Our strong view is that a systemic approach to Board Effectiveness is more likely to reveal important issues which, left unchecked, could threaten the long term wellbeing of an organisation. Our systemic approach to Board Effectiveness can best be described as follows. We argue that a Board cannot assess its effectiveness solely in relation to itself but also has to look outside itself to consider whether it is effective in relation to its stakeholders and environment.
Ultimately a Board only exists in relation to the organisation it serves, the stakeholders who have an interest in its long term success and the context in which it operates.

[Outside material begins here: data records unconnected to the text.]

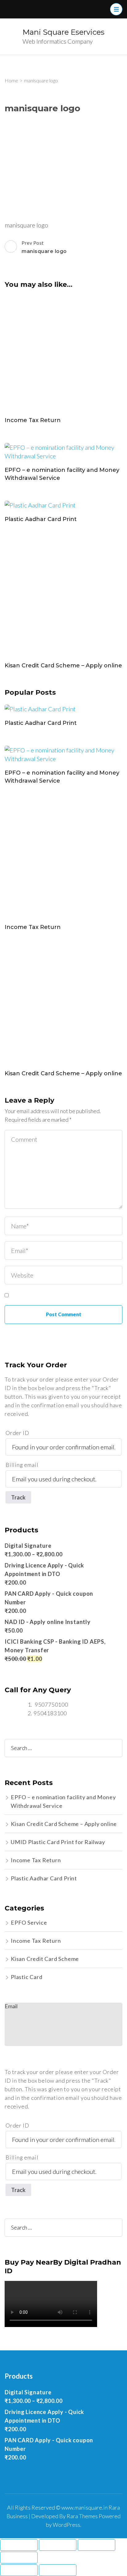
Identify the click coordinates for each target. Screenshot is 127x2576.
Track (18, 1497)
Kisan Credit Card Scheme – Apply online (63, 665)
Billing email (22, 1464)
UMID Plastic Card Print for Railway (58, 1842)
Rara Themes (82, 2516)
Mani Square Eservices (63, 32)
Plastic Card (27, 1976)
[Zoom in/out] (19, 2557)
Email (11, 2006)
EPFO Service (29, 1922)
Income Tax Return (33, 420)
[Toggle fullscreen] (96, 2545)
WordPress (66, 2524)
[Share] (57, 2545)
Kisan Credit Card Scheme (45, 1958)
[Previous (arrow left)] (19, 2570)
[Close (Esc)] (19, 2545)
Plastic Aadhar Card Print (41, 519)
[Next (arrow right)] (57, 2570)
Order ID (17, 1432)
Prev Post (44, 247)
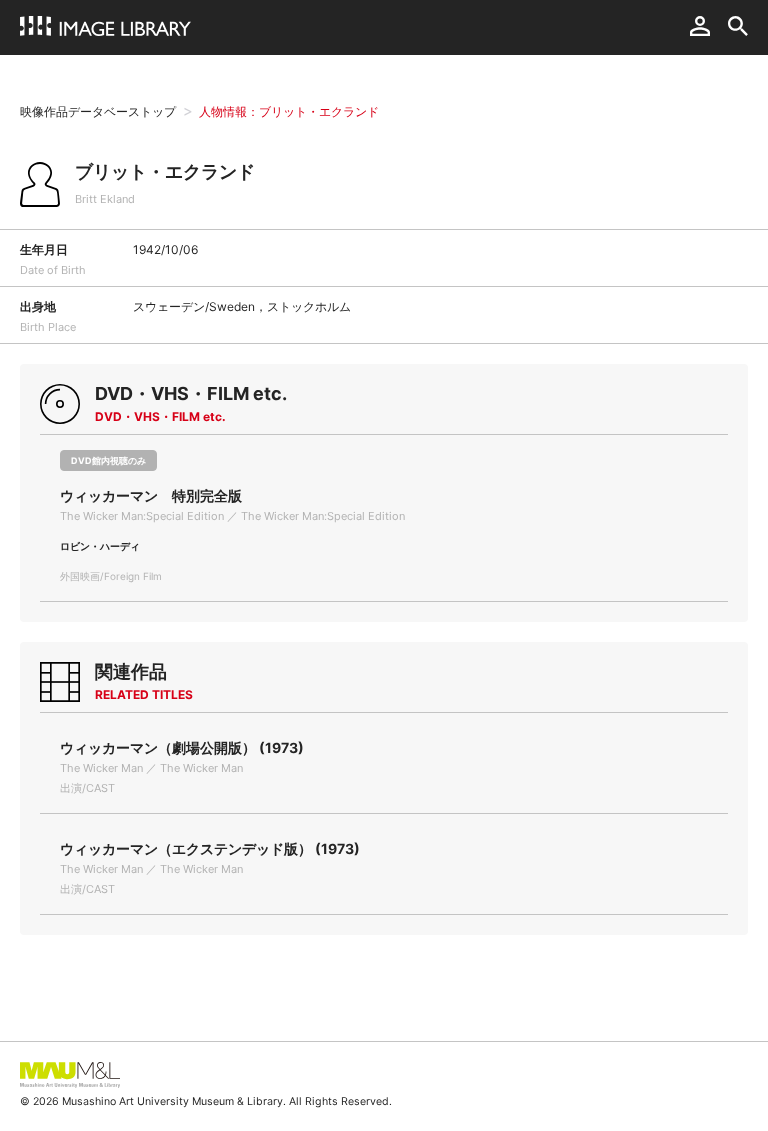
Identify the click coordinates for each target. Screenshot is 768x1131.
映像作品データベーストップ (98, 111)
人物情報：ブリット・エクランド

Consequently a review must take account of all of these.
And yet most Board Reviews focus on a relatively narrow evaluation of Board processes. Why is this? The glib answer is that this is the easiest element to approach mechanically both for the Board concerned and the Board reviewer. And it will almost certainly yield some improvements, tweaks or refinements that can be made, giving the sense that progress is being made and that it has been a worthwhile exercise.
But we believe that the success of a Board Review cannot be assessed purely using this criterion. One of the areas where we nearly always find scope for improvement is how a Board connects with its stakeholders. Often our desk research reveals, for example, that the organisation makes public statements on its website about the importance of its staff, customers and suppliers to its ongoing success. Rarely is this reflected in the focus of the Board.
How does a Board ensure it maintains an ongoing conversation with all of those stakeholders on whom it relies for future success? How does it ensure it receives regular input from them about their current and emerging needs? What could they be doing and thinking to future proof the organisation? Who are they taking inputs from about emerging trends and changes in their sector? How are they getting their heads around changes in working patterns going forwards? How does the Board determine and measure the culture which underpins how it runs itself, the wider organisation and its relationships with outside parties?
A Board Effectiveness Review will not provide instant answers to any of these questions but it will shine a light on the real work a Board needs to do going forwards in order to be sustainable. And yes, of course it also needs good processes to underpin its work. But these are the “means” not the “end”.
Processes by themselves however robust do not make a Board effective. And therefore simply to focus on this element in a Board Review has very limited value.